Goswami’s counsel, senior advocate Harish Salve, drew the court’s attention to the secretary’s letter. Salve alleged that the Maharashtra government had threatened Goswami, saying he would have to spend his Diwali in jail.
“There is no doubt that if a citizen of India is deterred in any way from approaching this court, in the exercise of his right under Article 32, it would amount to a serious interference in the administration of justice in the country,” the top court’s order said.
Goswami’s petition in the Supreme Court has been filed under Article 32 — a writ jurisdiction that can be invoked if there is a violation of a fundamental right. The bench also remarked that the secretary would have been “well advised to understand that right to approach this court under Article 32 is a fundamental right”.
“This is definitely a serious matter and amounts to contempt,” the court noted, while appointing senior advocate Viraj Dattar as amicus curiae so that it can get an independent opinion in the case.
In the Bombay High Court, Salve said there was no relationship between Goswami and the person who committed suicide. Their relationship was purely commercial, he said.
“The conduct for abetment to suicide must be direct and proximate. The magistrate had rightly accepted the closure report of the police,” he added.

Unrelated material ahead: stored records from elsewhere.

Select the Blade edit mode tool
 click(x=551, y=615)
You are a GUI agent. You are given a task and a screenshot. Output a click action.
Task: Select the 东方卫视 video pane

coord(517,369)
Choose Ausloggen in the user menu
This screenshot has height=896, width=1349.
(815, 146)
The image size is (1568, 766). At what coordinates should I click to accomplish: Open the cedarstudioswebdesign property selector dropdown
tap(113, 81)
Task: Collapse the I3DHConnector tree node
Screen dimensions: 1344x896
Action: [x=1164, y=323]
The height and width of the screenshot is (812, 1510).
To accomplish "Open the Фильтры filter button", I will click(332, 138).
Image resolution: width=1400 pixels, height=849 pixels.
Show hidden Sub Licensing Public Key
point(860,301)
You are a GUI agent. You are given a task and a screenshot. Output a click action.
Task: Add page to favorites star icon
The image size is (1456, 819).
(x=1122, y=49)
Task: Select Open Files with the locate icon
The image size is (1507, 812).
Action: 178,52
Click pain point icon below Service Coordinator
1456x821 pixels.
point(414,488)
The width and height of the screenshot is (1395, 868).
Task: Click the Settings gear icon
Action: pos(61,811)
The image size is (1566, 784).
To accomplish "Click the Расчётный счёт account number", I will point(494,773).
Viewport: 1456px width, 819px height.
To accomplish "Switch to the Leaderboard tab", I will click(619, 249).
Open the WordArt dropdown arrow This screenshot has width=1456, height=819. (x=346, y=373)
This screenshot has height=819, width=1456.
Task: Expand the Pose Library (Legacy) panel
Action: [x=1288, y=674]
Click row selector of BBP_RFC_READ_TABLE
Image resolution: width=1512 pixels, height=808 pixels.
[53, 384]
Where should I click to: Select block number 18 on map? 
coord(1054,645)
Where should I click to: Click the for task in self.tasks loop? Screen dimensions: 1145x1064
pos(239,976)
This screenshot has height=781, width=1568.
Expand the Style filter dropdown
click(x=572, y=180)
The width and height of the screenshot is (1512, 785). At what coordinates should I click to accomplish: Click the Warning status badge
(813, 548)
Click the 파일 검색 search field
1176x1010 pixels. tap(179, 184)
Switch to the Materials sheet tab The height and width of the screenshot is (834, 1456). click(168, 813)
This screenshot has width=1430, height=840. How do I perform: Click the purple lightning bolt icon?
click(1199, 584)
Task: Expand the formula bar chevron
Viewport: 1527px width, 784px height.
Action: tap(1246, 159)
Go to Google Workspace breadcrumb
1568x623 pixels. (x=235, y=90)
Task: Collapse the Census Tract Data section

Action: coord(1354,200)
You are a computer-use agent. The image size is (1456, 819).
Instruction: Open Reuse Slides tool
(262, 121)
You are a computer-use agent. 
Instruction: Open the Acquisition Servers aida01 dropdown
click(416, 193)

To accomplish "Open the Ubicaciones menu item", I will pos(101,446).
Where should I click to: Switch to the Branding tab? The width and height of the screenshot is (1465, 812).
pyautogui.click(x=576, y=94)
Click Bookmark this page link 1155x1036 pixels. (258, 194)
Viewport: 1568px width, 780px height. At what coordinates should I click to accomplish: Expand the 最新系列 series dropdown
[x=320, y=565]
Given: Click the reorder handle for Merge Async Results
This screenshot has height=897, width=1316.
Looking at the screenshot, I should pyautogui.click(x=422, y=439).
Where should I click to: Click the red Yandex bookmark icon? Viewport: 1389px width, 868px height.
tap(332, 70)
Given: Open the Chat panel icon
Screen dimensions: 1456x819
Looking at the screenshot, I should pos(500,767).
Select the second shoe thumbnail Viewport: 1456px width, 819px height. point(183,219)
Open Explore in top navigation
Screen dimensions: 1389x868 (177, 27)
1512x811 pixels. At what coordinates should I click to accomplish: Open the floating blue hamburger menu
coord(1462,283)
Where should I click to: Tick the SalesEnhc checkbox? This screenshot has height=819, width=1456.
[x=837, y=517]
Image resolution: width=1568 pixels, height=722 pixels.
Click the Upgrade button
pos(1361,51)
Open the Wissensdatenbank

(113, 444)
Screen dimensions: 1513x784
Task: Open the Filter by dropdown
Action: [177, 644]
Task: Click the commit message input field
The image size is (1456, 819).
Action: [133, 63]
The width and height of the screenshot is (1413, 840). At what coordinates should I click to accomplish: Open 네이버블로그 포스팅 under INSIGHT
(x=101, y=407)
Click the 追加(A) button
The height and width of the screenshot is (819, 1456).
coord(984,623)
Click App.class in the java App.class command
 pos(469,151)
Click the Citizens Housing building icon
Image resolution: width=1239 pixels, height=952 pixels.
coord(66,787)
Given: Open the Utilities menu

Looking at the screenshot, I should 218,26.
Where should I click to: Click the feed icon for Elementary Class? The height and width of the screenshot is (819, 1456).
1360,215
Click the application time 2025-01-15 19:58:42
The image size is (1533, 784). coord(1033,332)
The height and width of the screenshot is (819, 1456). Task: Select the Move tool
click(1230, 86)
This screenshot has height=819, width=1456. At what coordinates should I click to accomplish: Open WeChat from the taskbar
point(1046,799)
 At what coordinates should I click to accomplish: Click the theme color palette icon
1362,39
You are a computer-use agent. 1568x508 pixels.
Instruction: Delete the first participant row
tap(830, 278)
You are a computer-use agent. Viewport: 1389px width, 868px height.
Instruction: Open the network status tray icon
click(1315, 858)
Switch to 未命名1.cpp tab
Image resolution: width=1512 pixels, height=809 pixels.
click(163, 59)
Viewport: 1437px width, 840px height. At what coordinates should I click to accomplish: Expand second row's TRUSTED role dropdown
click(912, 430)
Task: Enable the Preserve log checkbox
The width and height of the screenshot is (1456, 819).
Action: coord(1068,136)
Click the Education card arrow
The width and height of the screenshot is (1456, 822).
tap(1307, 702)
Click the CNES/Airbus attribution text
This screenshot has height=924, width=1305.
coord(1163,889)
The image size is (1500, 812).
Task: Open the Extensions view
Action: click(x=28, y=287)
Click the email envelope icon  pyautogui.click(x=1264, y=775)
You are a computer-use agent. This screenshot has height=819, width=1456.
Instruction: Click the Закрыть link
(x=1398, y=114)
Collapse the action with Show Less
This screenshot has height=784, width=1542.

Salve also cited a Supreme Court judgment in which it held that mere use of abusive words for not paying back money borrowed will not amount to abetment to suicide. “The intention of the accused to aid or instigate or abet the deceased to commit suicide is necessary,” he said.
The court, however, doubted whether it could hear Goswami on bail when Salve advanced arguments to release him. The judges told the senior counsel that they were not authorised to hear bail applications, according to the roster settled by the Chief Justice.
Salve said the court could do so since Goswami had in his petition challenged the premise of the case. He then also informed the court about the proceedings of the Legislative Assembly where Maharashtra Home Minister Anil Deshmukh had discussed about Goswami and also the abetment to suicide case.
The senior counsel contended that the state government was acting out of malice. Salve went on to count the number of FIRs already registered against Goswami in the state.